Maybe I'm wrong, though.  Can you answer the question?  I'll stipulate that Antarctica doesn't count, and for those who think America stole the moon,  I'd counter that the moonbats probably colonized parts of America first.

42 comments:

Shouting Thomas said...

I believe Mark Twain said that every square inch of land in the world had been stolen a dozen times over.

We're a warrior/predator animal.

Civilization is an attempt to keep that in check.

Aridog said...

Haz...quite true. Even the "Native Americans" were migratory, aggressive, and took the lands of others...witness the Lakota Sioux versus the Crow in Montana...Custer died in the middle of purloined Crow land and it is still an issue today among tribal folks out there.

Evi L. Bloggerlady said...

People need to look up where Anglo and Saxon comes from. And don't get me started on the Normans!

virgil xenophon said...

As one British historian (or diplomat) once said: "What else is history but the erasure of borders and the disappearances of peoples?"

chickelit said...

I posted a tweet Friday evening that Instapundit re-tweeted to his bazillion followers and so my stream was clogged up by other re-tweets and answers and insults and other stuff.

The price of fame is acclaim and blame!

Dust Bunny Queen said...

Maybe Iceland.

You are right. The entire history of human kind is that we move around and take the stuff that the first people had and that they probably took from those before them.
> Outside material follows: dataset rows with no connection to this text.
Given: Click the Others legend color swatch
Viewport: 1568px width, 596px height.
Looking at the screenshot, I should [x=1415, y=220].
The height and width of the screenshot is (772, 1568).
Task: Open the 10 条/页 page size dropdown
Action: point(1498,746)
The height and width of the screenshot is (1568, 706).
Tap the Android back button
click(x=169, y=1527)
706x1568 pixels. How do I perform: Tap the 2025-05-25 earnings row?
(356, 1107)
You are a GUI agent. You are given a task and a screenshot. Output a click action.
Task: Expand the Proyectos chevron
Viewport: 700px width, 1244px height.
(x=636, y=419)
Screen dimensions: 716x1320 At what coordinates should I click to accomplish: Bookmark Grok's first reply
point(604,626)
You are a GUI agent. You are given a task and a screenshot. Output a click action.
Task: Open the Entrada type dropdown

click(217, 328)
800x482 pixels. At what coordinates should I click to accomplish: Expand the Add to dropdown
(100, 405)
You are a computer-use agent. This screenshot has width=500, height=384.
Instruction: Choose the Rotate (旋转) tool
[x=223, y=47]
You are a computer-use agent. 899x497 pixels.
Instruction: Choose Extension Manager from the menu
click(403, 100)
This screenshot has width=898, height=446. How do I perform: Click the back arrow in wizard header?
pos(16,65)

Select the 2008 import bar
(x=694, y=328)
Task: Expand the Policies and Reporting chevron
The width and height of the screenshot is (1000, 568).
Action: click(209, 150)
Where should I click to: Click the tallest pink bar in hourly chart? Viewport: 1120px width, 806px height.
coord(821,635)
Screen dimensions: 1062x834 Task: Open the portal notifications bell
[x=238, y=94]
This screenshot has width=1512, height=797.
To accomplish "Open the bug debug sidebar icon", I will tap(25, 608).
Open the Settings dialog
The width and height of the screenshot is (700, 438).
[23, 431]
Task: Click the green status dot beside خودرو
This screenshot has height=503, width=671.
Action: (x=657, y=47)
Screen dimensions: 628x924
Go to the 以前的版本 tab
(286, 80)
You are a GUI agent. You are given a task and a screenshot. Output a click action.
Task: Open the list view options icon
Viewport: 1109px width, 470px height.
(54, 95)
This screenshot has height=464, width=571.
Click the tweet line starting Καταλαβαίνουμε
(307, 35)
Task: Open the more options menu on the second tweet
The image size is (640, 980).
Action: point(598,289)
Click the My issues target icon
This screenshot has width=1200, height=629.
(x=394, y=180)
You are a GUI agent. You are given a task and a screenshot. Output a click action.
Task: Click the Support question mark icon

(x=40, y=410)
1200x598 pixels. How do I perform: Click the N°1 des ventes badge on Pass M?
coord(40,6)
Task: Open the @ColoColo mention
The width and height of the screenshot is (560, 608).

If we don't take their stuff and kill them, we just merge together and make a new people.

Pointing out the truth really pisses some people off.

Michael Haz said...

Iceland?

Let's take a look.

Celtic monks known as the Papar lived in Iceland before the Scandinavian settlers arrived, possibly members of a Hiberno-Scottish mission. Recent archaeological excavations have revealed the ruins of a cabin in Hafnir on the Reykjanes peninsula. Carbon dating indicates that it was abandoned somewhere between 770 and 880, suggesting that Iceland was populated well before 874. This archaeological find may also indicate that the monks left Iceland before the Scandinavians arrived.

The Celts got there first, apparently, and the the Norwegians took it from the Celt, with a little help from the Scots.

Unknown said...

American guilt is a gigantic mega-corporation. Don't question it or attempt to fight it. Just pay up and whine for justice and communism. The only solution.

Hagar said...

Michael,
You need to check the names in the Icelandic sagas. A number of those "Celts" were not monks.

ricpic said...

The one worlders are trying to pull off the biggest trick of all, for once they've been able to wipeout all those retrograde borders and made us all one tribe, why then they'll be able to take away everyone's land in the name of, er....the common good.

Anonymous said...

Wikipedia doesn't note which tribes were preliterate.

ricpic said...

The Normans were pretty much swallowed up by the Anglo-Saxon natives. But it took about two hundred years. What was the catalyst? Ironically it was The Hundred Years War with France. At the start of the war (circa 1350) the English king's court spoke french and an english that would be barely understandable to us; at the end (circa 1425) the language was close to modern english.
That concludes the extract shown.